O Coordenador de Direitos Humanos (AR) me convidou para participar da sessão de sexta-feira, 4 de janeiro de 2008, do julgamento do ex-presidente do Peru, Alberto Fujimori. De ônibus fomos até as dependências da Diretoria de Operações Especiais da Polícia (DIROES), a Fazenda Bravo Chico, onde acontece esse julgamento histórico. Depois de passar pelos controles de segurança, entramos na pequena sala destinada ao público, que está dividida em dois blocos de assentos. De um lado, a ala ocupada pelos fujimoristas e, do outro, a localização dos familiares das vítimas, organizações de direitos humanos e observadores. Um vidro nos separava da sala do tribunal, através do qual podíamos ver confortavelmente os protagonistas do processo penal. Já estavam presentes o promotor e os advogados, tanto da parte cível quanto da defesa de Fujimori, o advogado César Nakazaki e seus colaboradores. De repente, Fujimori entrou e passou na minha frente. O grupo de Fujimori levantou-se e saudou-o, ao estilo japonês, embora a delegação dos seus apoiantes não fosse composta exclusivamente por nikkeis. Fora os três filhos deles, não havia nenhum outro nikkei e, racialmente, era um grupo bastante diversificado.

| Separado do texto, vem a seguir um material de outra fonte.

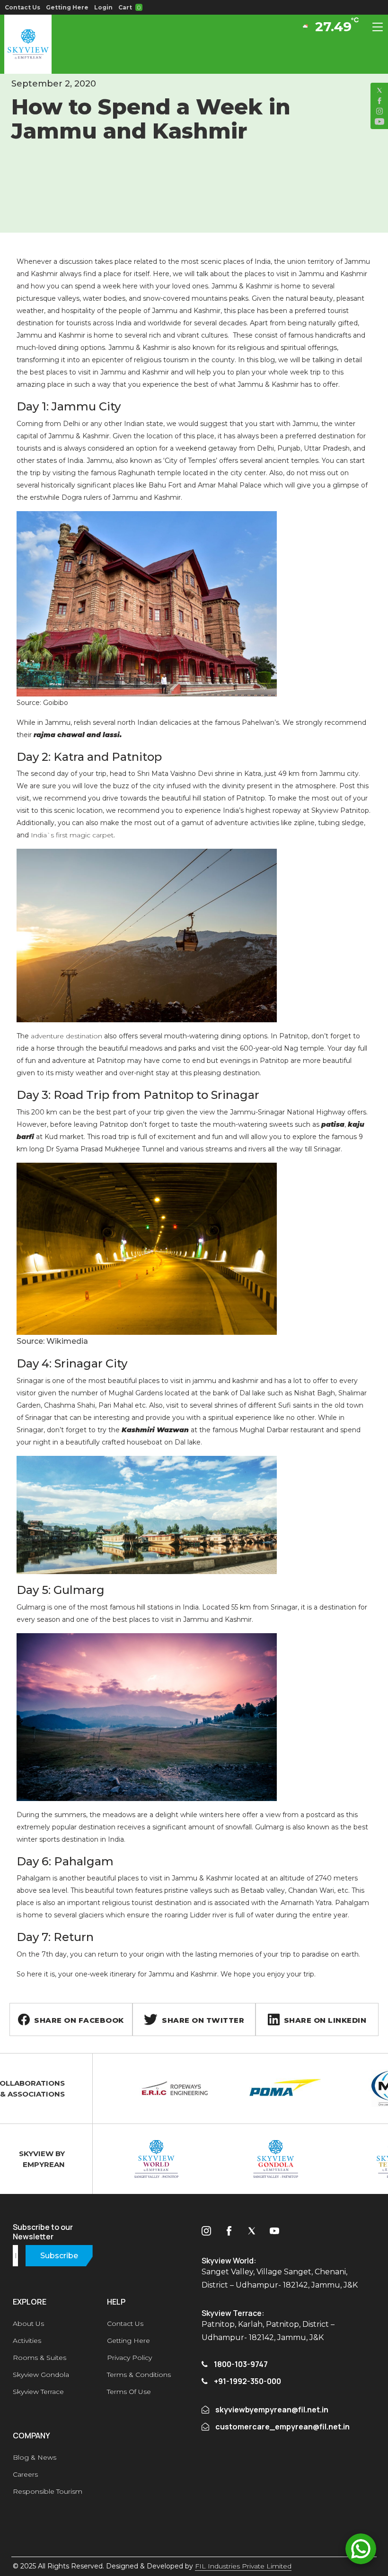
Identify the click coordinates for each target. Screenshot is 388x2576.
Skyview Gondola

As minhas observações foram interrompidas abruptamente porque o Tribunal entrou e alguém nos pediu que nos levantassemos. O juiz César San Martín, que preside o julgamento, mostrou-se calmo e em total controle e ordenou a execução da parte protocolar, o que foi realizado muito rapidamente. Entrou então a primeira testemunha do processo. Precisamente nesse dia, iniciou-se a apresentação de testemunhas, a começar pelas convidadas pela acusação. Era a senhora Natividad Condorcahuana, sobrevivente do massacre de Barrios Altos.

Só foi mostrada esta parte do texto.